China's Universities Are Trying to Compete
Four years after political turmoil, the effects of reform are forcing China to reconsider how it educates its power elite
BEIJING — THERE was a time when Beijing University was assured of enrolling China's brightest and best. No longer.
Last year, the prestigious university failed to fill its freshman class, rebuffed by hundreds of students anxious to avoid required one-year military training and the grip of Beijing's communist ideologues.
Government officials and university administrators contend that Beida, as the university is known in Chinese shorthand, fell only six to 10 students short of the planned class of 2,220. But many professors and observers say the shortfall was several hundred, forcing the university to lower admissions standards and acknowledge a new competition in Chinese higher education.
"Beijing was considered the best city in China to study, but that's changing," says a professor at Beijing Normal University, among the capital's elite institutions. "Now students want to stay in the south or be on the coast because they have more opportunities and can make more money."
Four years after political upheaval shook Beijing campuses, reforms in the economy and higher learning are changing how China educates its power elite. Under orthodox Marxism in China, these universities often were considered tools of ideology and indoctrination. They recruited only the most politically reliable for training as party technocrats and economic planners.

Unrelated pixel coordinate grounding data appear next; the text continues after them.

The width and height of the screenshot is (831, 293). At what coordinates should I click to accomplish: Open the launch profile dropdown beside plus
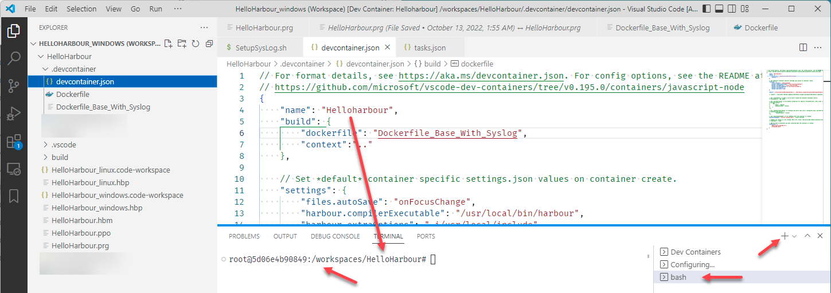pyautogui.click(x=794, y=236)
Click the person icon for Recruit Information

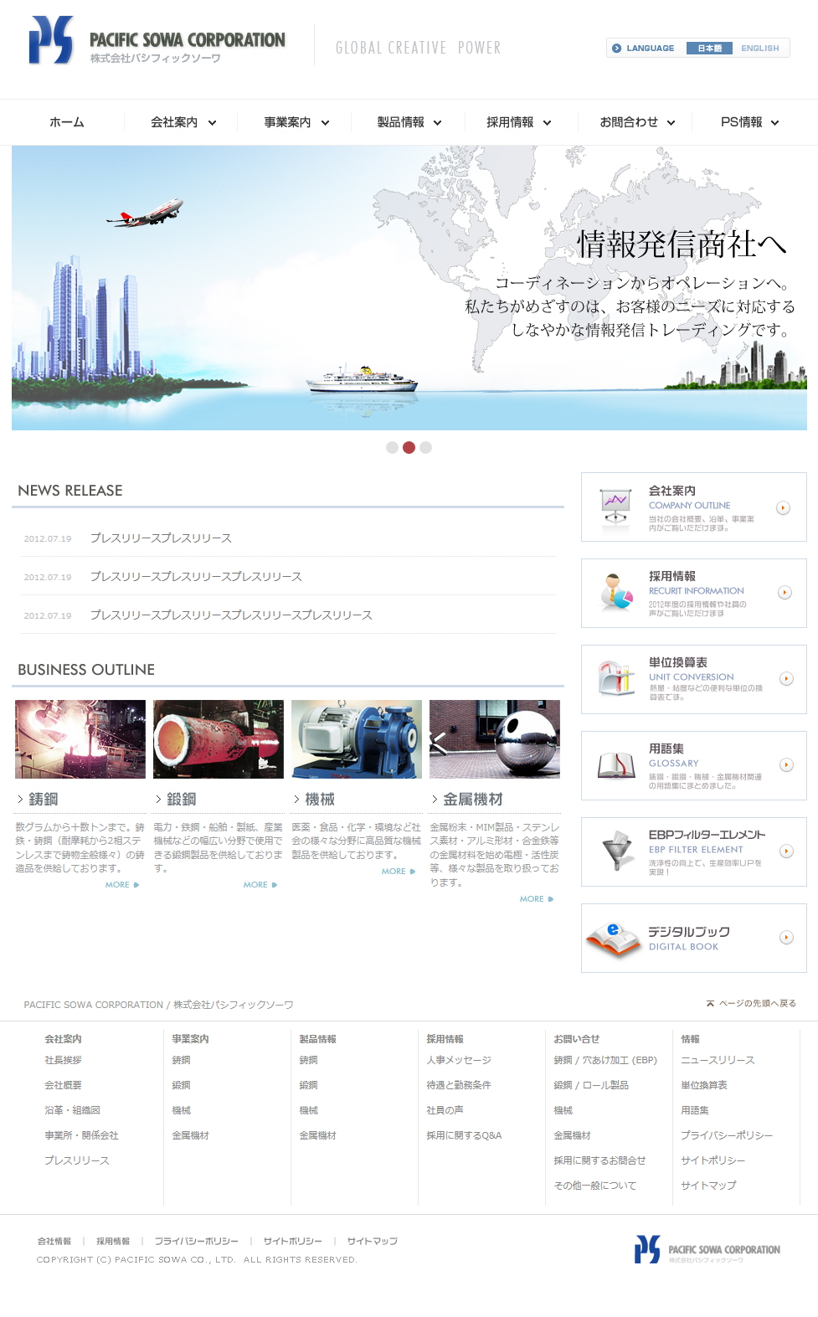click(616, 592)
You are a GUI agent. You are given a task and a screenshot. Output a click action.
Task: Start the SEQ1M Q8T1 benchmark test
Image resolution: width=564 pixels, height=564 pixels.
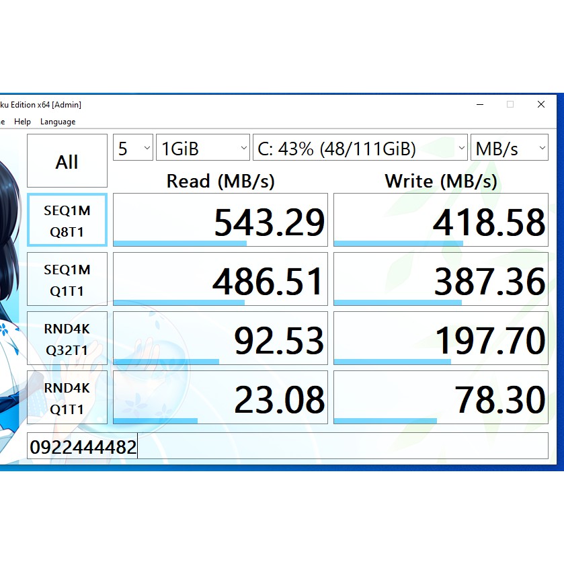click(x=67, y=219)
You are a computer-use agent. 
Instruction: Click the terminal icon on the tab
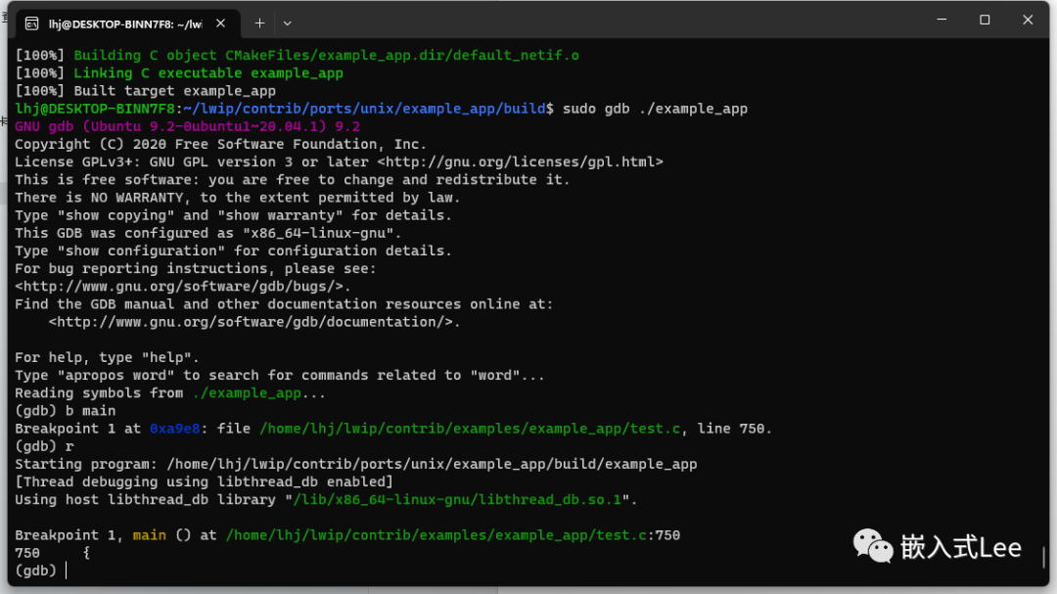(32, 23)
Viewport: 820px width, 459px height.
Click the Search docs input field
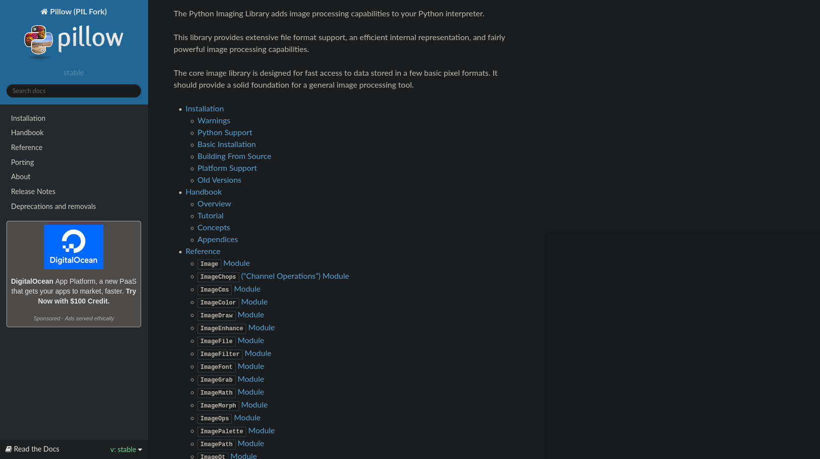coord(74,91)
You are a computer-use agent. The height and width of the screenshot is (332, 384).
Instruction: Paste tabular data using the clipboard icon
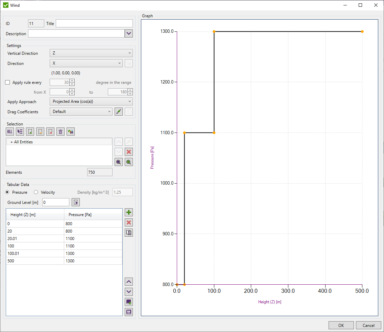(128, 233)
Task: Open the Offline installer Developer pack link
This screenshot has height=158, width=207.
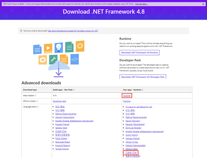Action: pyautogui.click(x=59, y=101)
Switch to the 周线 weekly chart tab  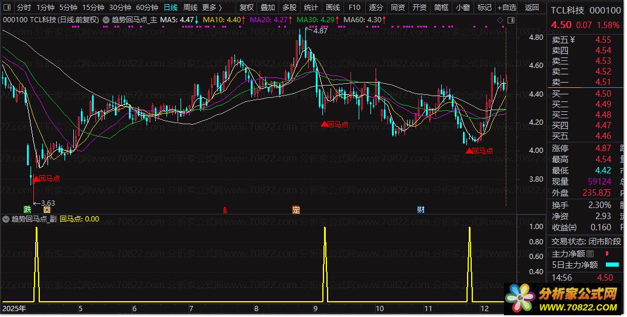[190, 8]
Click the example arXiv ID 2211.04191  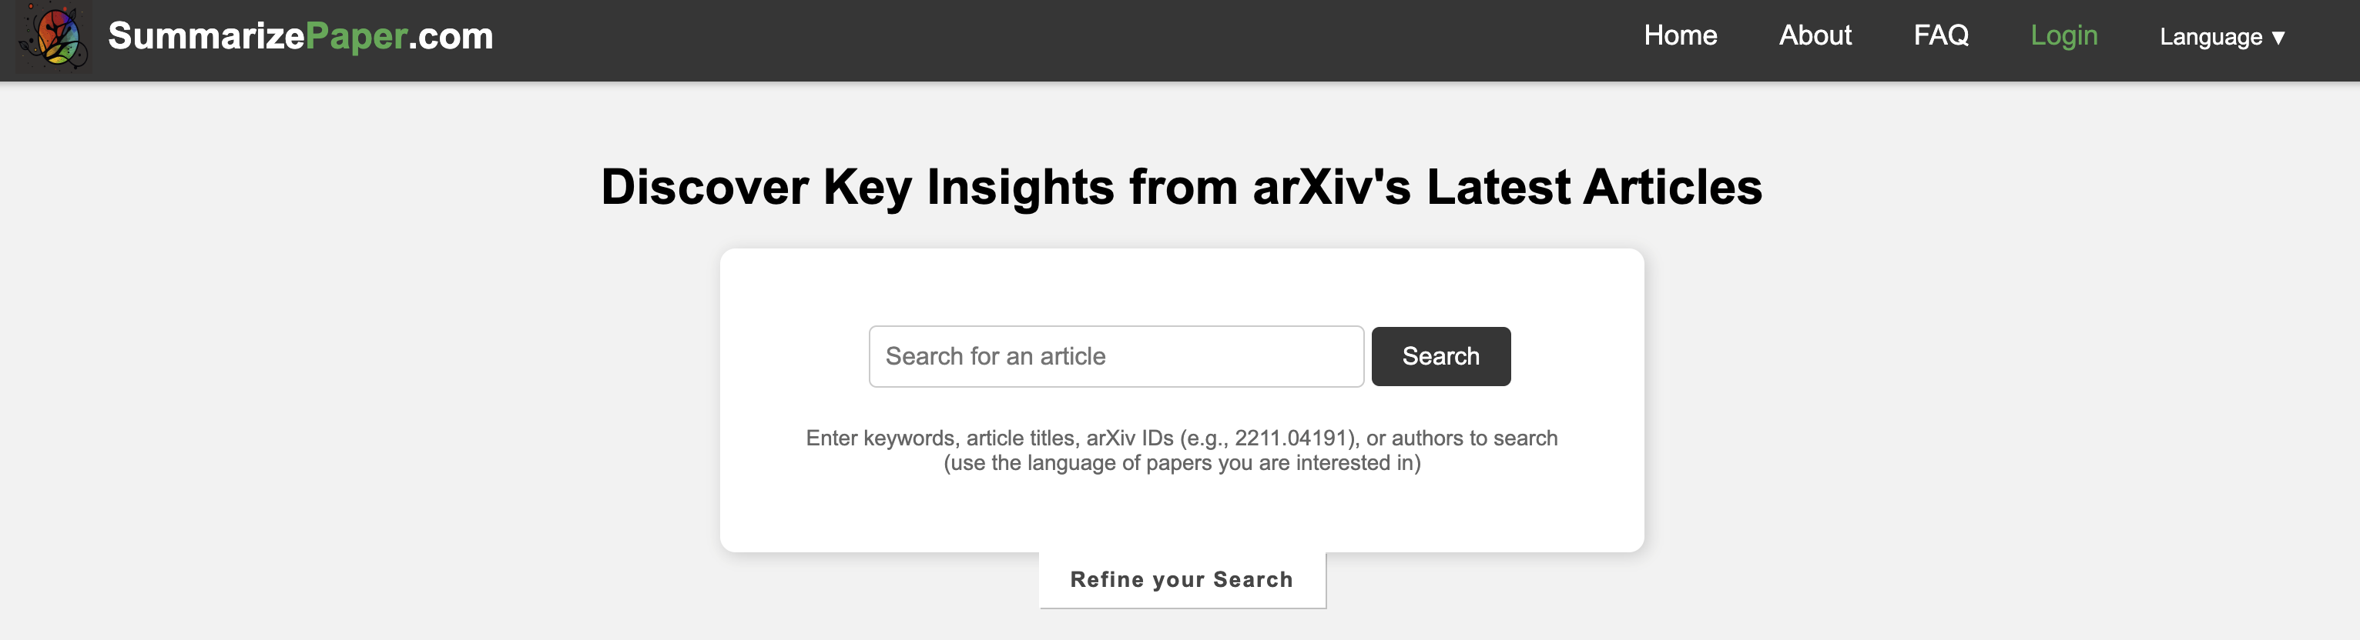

Now, financial crisis and market reforms are rewriting the role of universities in a changing society. A new moneyed elite is emerging, relying on the clout of the marketplace more than a diploma and political connections.
"In China, people were educated to be officials and serve the communist regime. Now the sacredness of being an official is fading away, because current policy allows individuals to find their own breathing space outside the official hierarchy," says Chen Xiaoping, a law professor at Beijing's University of Politics and Law who lost his job for his role in the 1989 democracy movement. "In the future, the elite will not be centered in Beijing and people's ideas of prestigious universities will change."
Recently, the government has prodded Beijing's staid campuses into new policies that will reshape the pinnacle of the world's largest education system, analysts say.
After years of official reticence to expand university enrollment and take the political risk of recruiting more educated youths for urban campuses, the government plans to double student numbers in higher education and adult education institutions to 5.5 million by the turn of the century, says Zhou Yuanqing, director of higher education at the State Education Commission.
One hundred universities, about one-tenth of China's higher education institutions, will be expanded and strengthened, and two-year and three-year colleges will be added.
Both students and administrations will gain autonomy under the changes. With shrinking government funds providing less than 80 percent of college budgets today, state-funded students, once the cream of the crop, are sharing classrooms with more youths paying their own tuition, a signal that money, more than political connections, will decide who goes to college in China in the future.
By Chinese press estimates, one in seven college students pays his own way, and many universities hope to increase that to 25 percent in the next five years, Chinese observers say. That will start to bring China, which now educates only about 3 percent of college-aged youths, closer to developed countries' rate of 20 to 30 percent.
For the first time since students undertook their own job-hunting in 1985, the majority is fashioning their own futures rather than relying on state placement. And the government has relaxed controls on students who want to go abroad if they are willing to pay a special charge.
With college enrollments now allowed to rise about 6 percent yearly for most institutions and 8 percent annually for coastal universities, campus facilities already stretched will face increased pressure. Universities are openly soliciting foreign investors to bring in desperately needed capital and research funds, and privately funded universities are beginning to emerge.
Curricula heavy on Marxist ideology are giving way to courses in accounting, business management, and other pragmatic disciplines in bids to boost colleges' recruitment of the brightest students. Cash-strapped administrations are starting their own companies, and for the first time, professors are being allowed to seek second jobs to augment their meager pay.
In a comment mirroring official ambivalence about granting such powers to campuses, Mr. Zhou, the state education official, says such university enterprises are still at "an infant stage" and admits he "worries" that campus officials are spending so much time managing businesses rather than educating.
Chinese analysts say the upshot is that economic change is forcing some political loosening on university campuses. This year, the State Education Commission chose to reduce the one-year military training at Beida and Fudan University in Shanghai, mainly because the two schools were losing out in student recruitment to coastal institutions.
Beida has paid a high price for political restrictions imposed after 1989 when Marxist study was reinforced and a hard-line administration was installed.
Professors and students welcome the economic changes, but they say it will take more to revive the academic vitality drained off since 1989.
"The atmosphere is very dull. But Beida has a long tradition of free thinking, and I think that tradition will go on," says a senior professor. "After June the 4th, Beijing University suffered temporary wounds. But as the Chinese saying goes, a spark can set a prairie fire."